> [TASK GOAL]: Every line from the one containing "Task: Select the" to the end of the data below should be copied exactly, but pictures should not.

BEGIN ENTRIES SHOWN

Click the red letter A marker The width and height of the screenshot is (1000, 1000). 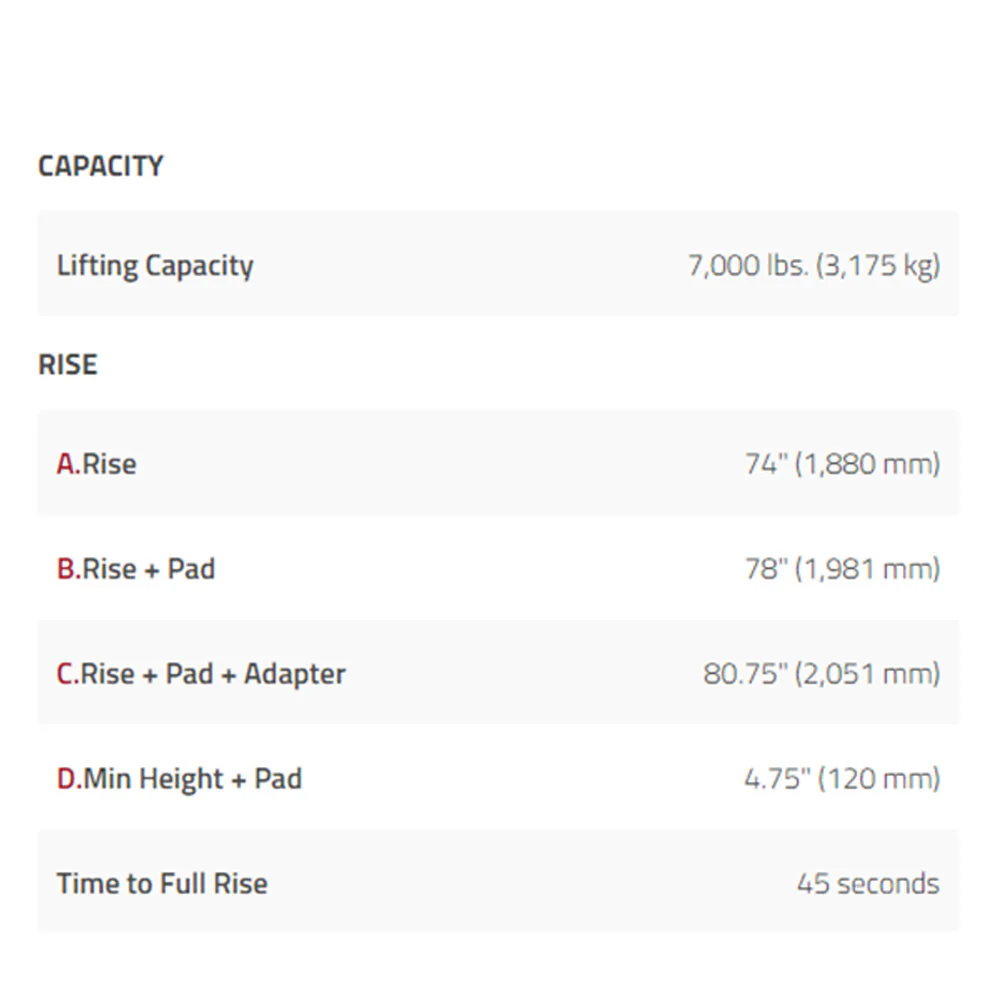67,464
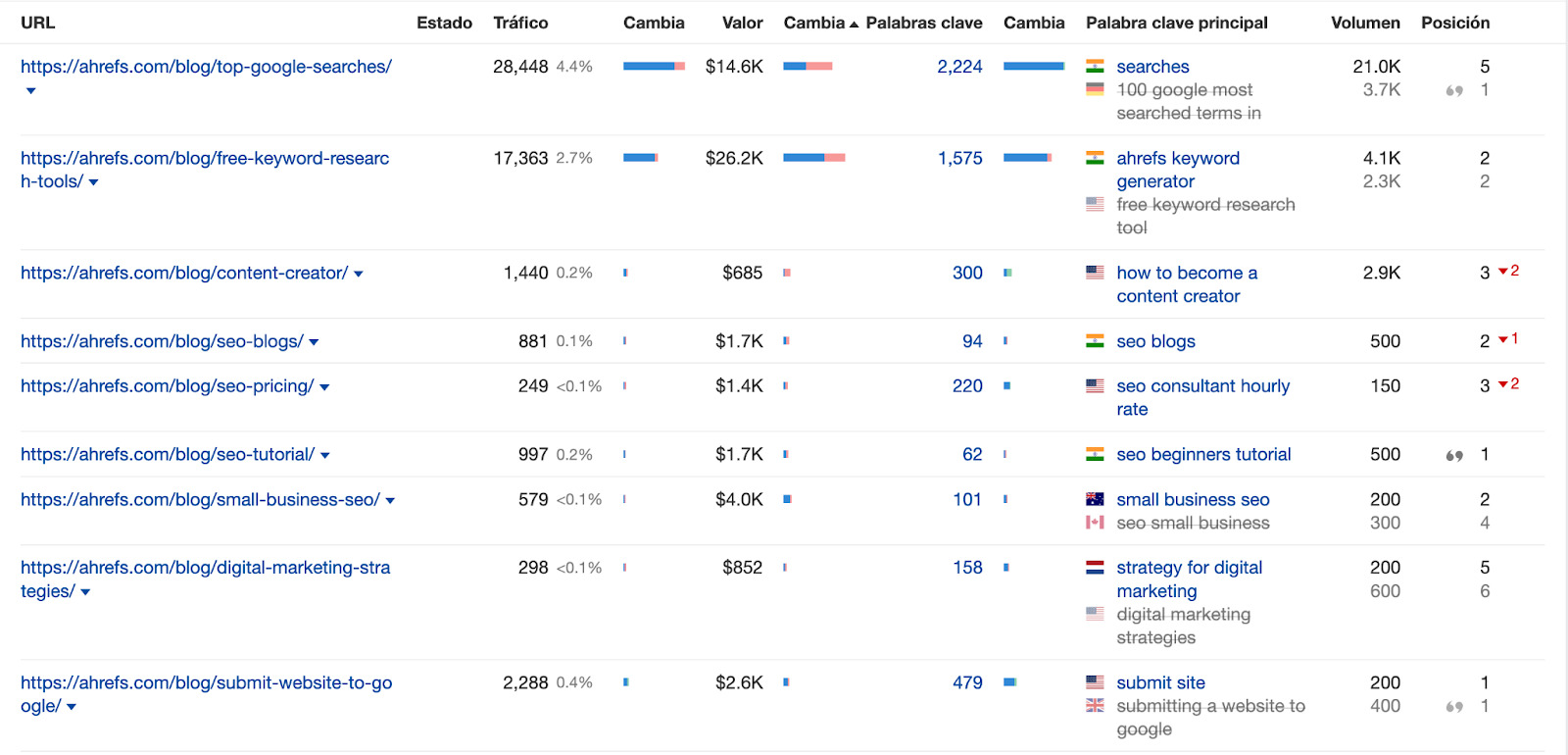Viewport: 1568px width, 755px height.
Task: Click the India flag beside 'searches' keyword
Action: point(1095,66)
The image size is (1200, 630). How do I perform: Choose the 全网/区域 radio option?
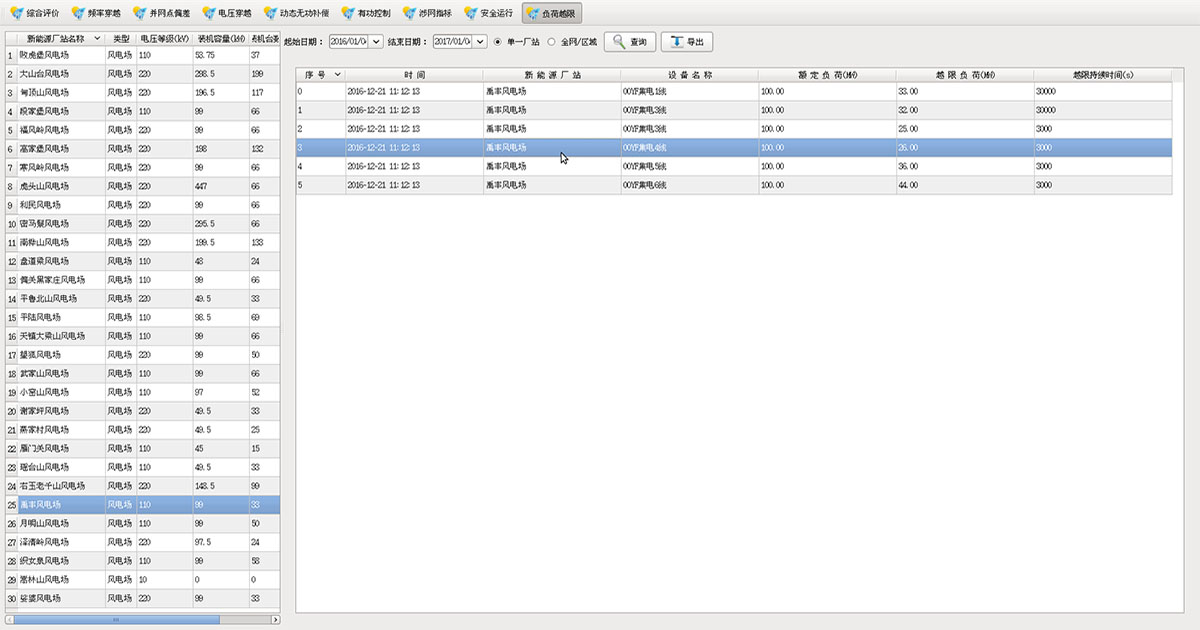click(551, 42)
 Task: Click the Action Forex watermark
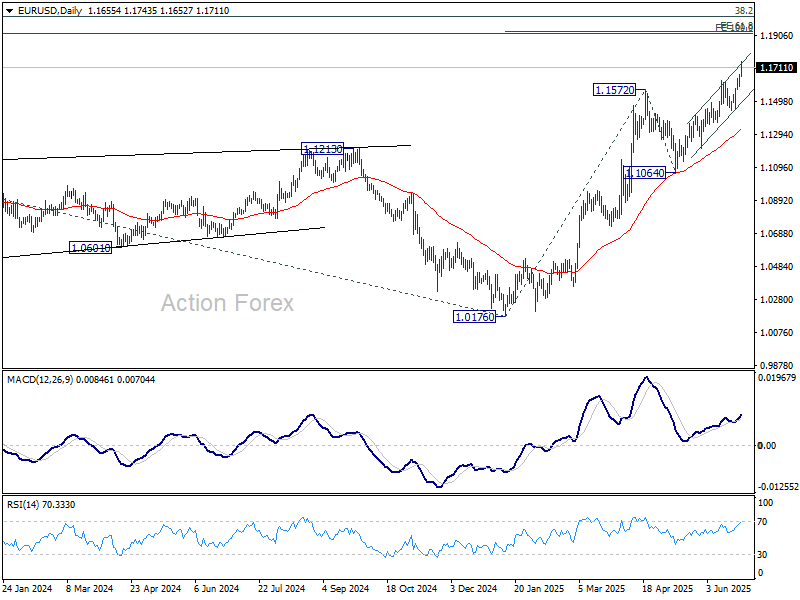(228, 303)
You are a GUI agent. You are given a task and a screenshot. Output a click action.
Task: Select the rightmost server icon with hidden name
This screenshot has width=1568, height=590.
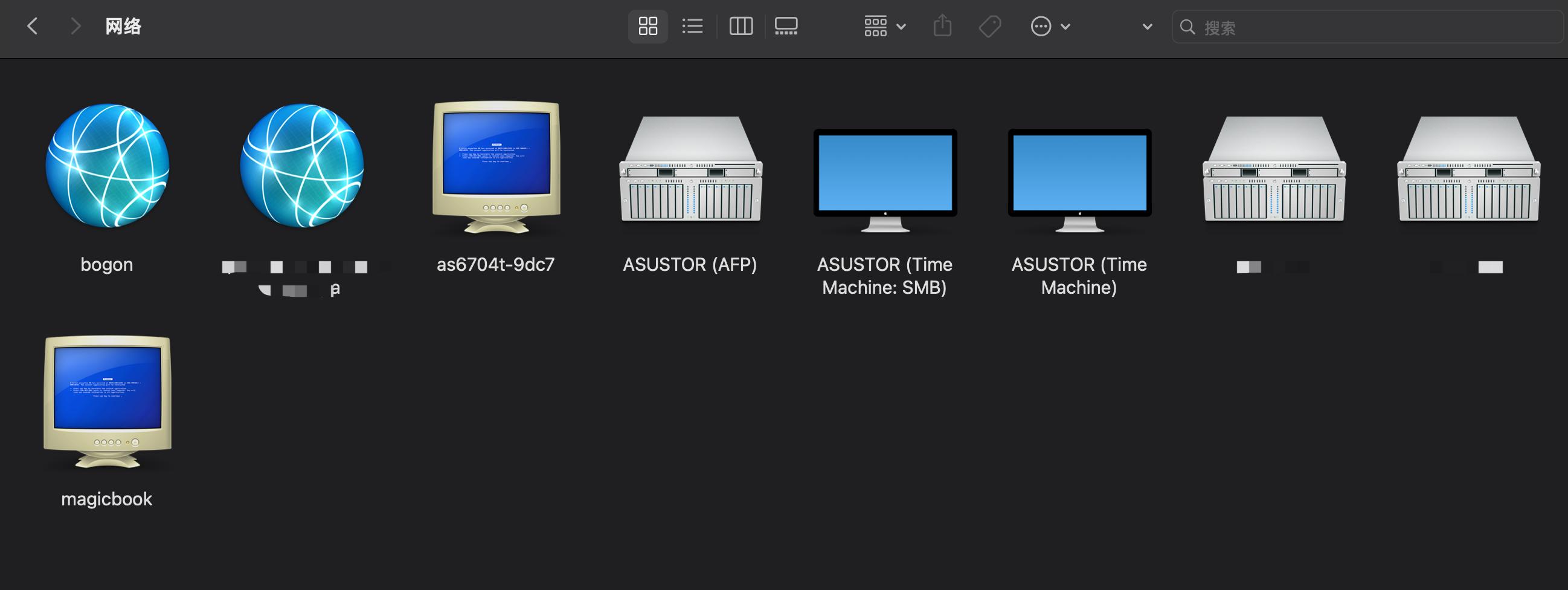pos(1468,168)
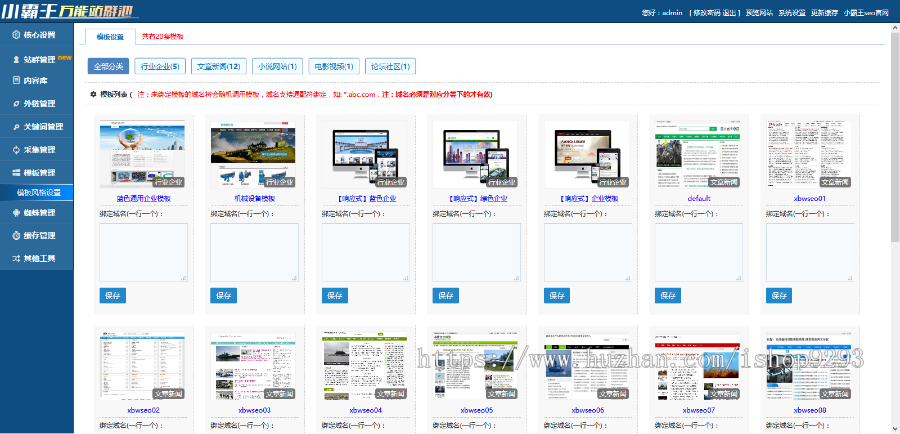Image resolution: width=900 pixels, height=434 pixels.
Task: Filter templates by 行业企业(5) category
Action: [159, 67]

END ENTRIES SHOWN

> [RESPONSE BELOW]:
Task: Select the rightmost server icon with hidden name
This screenshot has width=1568, height=590.
pos(1468,168)
Image resolution: width=900 pixels, height=434 pixels.
Task: Filter templates by 行业企业(5) category
Action: [159, 67]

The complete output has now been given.